Suppose that the client connects with the server 2.2.2.2 10000 at 10.10.10 5000. Then NAT will create a new connection trace for the data channel as follows:

Request direction
dip      = 2.2.2.2
dport    = 10000
sip      = 10.10.10.10
sport    = 5000
protocol = tcp

Response direction:
dip      = 10.10.10.10
dport    = 5000
sip      = 2.2.2.2
sport    = 10000
protocol = tcp

After such a connection trace is created, it cannot hit the message in the response direction:

dip      = 1.1.1.1
dport    = 5000
sip      = 2.2.2.2
sport    = 10000
protocol = tcp

So you need to fix the quintuple of the response direction.

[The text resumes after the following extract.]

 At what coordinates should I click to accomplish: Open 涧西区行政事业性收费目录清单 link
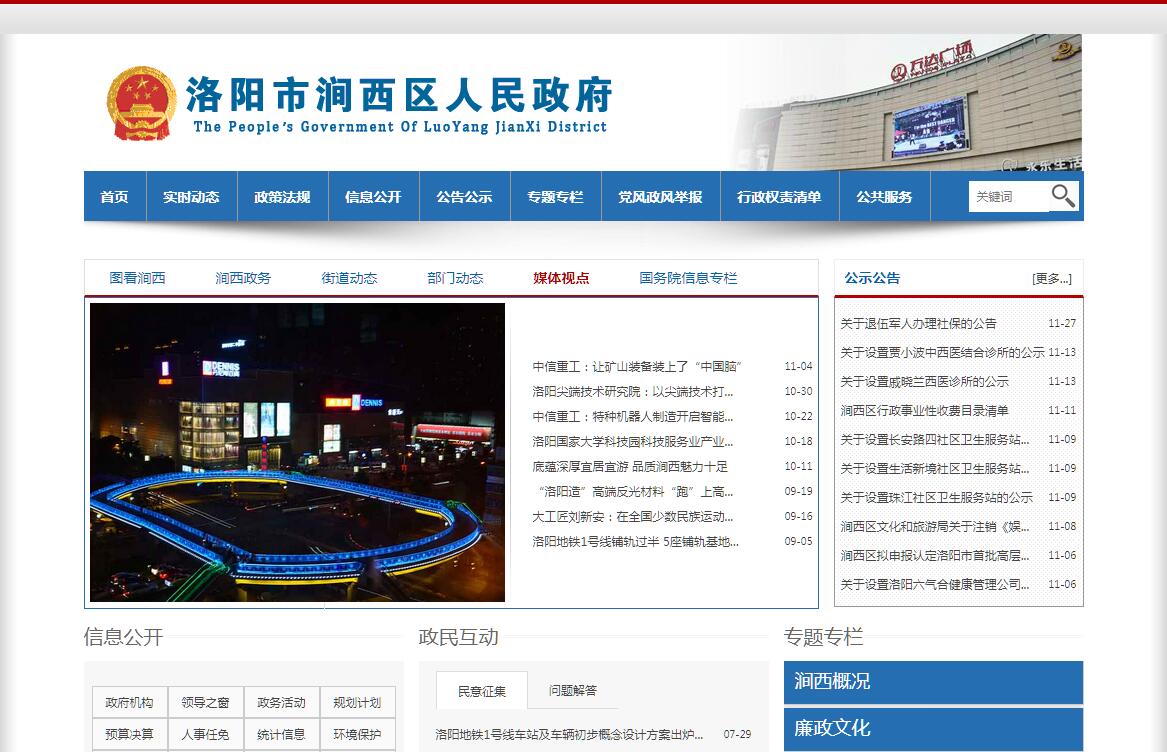[924, 410]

Where, the value of exp – > dir is set for the main connection, which is the reverse direction of the direction when the help function receives the response from the port sent by the server (the passive mode is the response direction, then the reverse direction is the request direction), so the value of exp – > dir is IP ﹣ CT ﹣ dir ﹣ original.

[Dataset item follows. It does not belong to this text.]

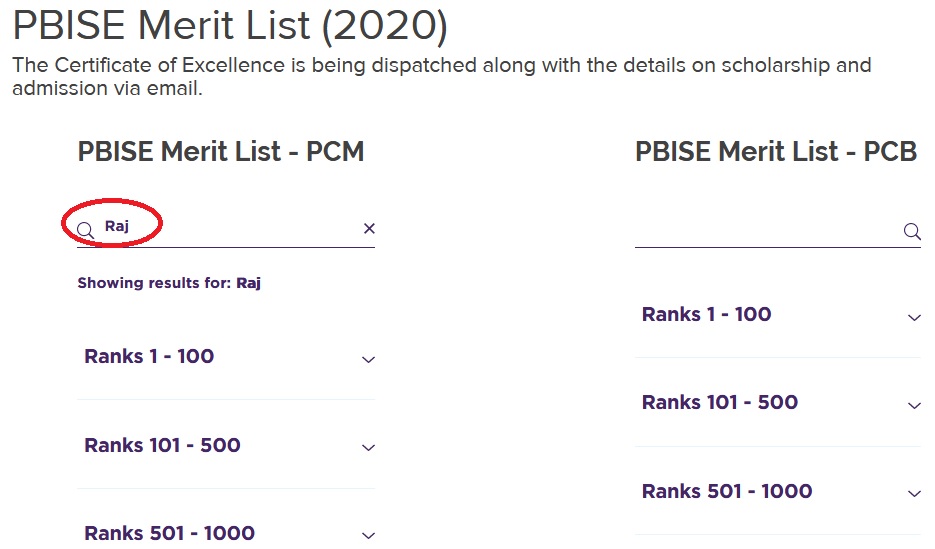The image size is (935, 549).
Task: Click the PCM search field containing 'Raj'
Action: click(x=230, y=228)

/* Setup NAT on this expected conntrack so it follows master. */
/* If we fail to get a free NAT slot, we'll get dropped on confirm */
void nf_nat_follow_master(struct nf_conn *ct,
              struct nf_conntrack_expect *exp)
{
    struct nf_nat_range range;

    /* This must be a fresh one. */
    BUG_ON(ct->status & IPS_NAT_DONE_MASK);

    /* Change src to where master sends to */
    Range.flags = NF ﹣ NAT ﹣ range ﹣ map ﹣ IPS; // source nat
    range.min_addr = range.max_addr
        =CT - > Master - > tuplehash [! Exp - > dir]. Tuple. DST. U3; // here is the answer direction. Select the destination IP
    NF NAT setup info (CT, & range, NF NAT manip SRC); // source nat

    /* For DST manip, map port here to where it's expected. */
    /*DNAT treatment*/
    range.flags = (NF_NAT_RANGE_MAP_IPS | NF_NAT_RANGE_PROTO_SPECIFIED);
    range.min_proto = range.max_proto = exp->saved_proto;
    range.min_addr = range.max_addr
        =CT - > Master - > tuplehash [! Exp - > dir]. Tuple. Src. U3; // the request direction source IP of the main connection is used here, that is, the client main link IP.
    NF? NAT? Setup? Info (CT, & range, NF? NAT? Manip? DST); // build NAT information
}

The latter reasoning is similar to the active mode.